-------- Supplied text

Obamacare the focus of national bus tour stop in Charleston

CHARLESTON, W.Va. — A Wheeling mom, standing on the steps of the state Capitol, said she wants a “viable” health care plan to help her 6 year old autistic son.

Ashley Torlone was in Charleston Friday, along with members of the West Virginians for Affordable Health Care, to share how her son has benefited from the Affordable Care Act.

“He was diagnosed with autism at the age of 3 and the Affordable Care Act is what provides the insurance that covers his treatments right now and the treatments that have been life changing for us,” Torlone explained to MetroNews during a rally to keep, not repeal the ACA.

The rally was supposed to include the nationwide Save My Care Bus Tour, but event organizers said the bus broke down en route to West Virginia.

Torlone said she knows adjustments need to be made to the ACA and that she wants to hear specifics regarding a replacement plan.

“I know the plan we have in place isn’t perfect, but I don’t think we should throw it out whole scale until we have something viable that isn’t going to leave people out in the cold,” she said.

The “Patient Freedom Act,” designed to be a partial replacement for the ACA, was proposed Monday. U.S. Senator Shelley Moore Capito (R-W.Va.) supported the legislation. The bill would allow states to keep the ACA, to choose a new state alternative or to design their own alternatives.

----------------

### Activity 1
From the rally article, extract the text between "CHARLESTON, W.Va. —" and "a replacement plan.", inclusive, copying it word for word.
### Activity 2
List the choices that the bill described in the rally article would allow states to make.
### Activity 3
Condense the paragraph of the rally article that begins "Ashley Torlone was in Charleston Friday" into a single shorter sentence that keeps its main facts.
The data after this point is separate from the rally article.

-------- Source material

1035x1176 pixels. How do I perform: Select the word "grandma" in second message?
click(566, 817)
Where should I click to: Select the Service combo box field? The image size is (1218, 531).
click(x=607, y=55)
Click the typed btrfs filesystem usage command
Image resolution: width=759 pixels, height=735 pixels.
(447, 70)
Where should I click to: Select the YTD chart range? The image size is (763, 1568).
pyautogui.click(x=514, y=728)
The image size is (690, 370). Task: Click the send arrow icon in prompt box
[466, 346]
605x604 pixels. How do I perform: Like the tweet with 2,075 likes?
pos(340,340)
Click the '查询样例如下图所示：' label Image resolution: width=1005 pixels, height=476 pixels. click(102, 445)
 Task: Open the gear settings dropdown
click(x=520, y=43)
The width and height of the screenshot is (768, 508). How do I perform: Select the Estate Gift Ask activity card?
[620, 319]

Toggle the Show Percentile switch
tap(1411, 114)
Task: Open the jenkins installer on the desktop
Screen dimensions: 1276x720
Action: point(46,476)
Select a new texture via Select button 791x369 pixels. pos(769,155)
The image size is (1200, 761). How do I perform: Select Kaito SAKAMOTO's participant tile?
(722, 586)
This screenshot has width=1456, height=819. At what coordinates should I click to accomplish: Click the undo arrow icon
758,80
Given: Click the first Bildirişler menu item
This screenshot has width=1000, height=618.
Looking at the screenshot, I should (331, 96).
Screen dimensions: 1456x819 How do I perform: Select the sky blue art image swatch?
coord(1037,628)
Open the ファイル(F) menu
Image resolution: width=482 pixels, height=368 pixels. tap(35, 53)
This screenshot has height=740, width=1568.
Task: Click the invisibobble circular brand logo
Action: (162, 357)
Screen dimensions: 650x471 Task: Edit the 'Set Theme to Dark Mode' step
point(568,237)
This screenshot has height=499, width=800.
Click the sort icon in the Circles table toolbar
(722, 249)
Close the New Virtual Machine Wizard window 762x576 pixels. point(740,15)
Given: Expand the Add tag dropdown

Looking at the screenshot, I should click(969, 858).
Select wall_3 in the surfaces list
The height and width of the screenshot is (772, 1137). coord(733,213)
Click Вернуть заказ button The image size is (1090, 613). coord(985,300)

----------------

### Worked solution 1
CHARLESTON, W.Va. — A Wheeling mom, standing on the steps of the state Capitol, said she wants a “viable” health care plan to help her 6 year old autistic son.

Ashley Torlone was in Charleston Friday, along with members of the West Virginians for Affordable Health Care, to share how her son has benefited from the Affordable Care Act.

“He was diagnosed with autism at the age of 3 and the Affordable Care Act is what provides the insurance that covers his treatments right now and the treatments that have been life changing for us,” Torlone explained to MetroNews during a rally to keep, not repeal the ACA.

The rally was supposed to include the nationwide Save My Care Bus Tour, but event organizers said the bus broke down en route to West Virginia.

Torlone said she knows adjustments need to be made to the ACA and that she wants to hear specifics regarding a replacement plan.

### Worked solution 2
- Keep the ACA
- Choose a new state alternative
- Design their own alternatives

### Worked solution 3
On Friday, Ashley Torlone joined members of West Virginians for Affordable Health Care in Charleston to describe how the Affordable Care Act has helped her son.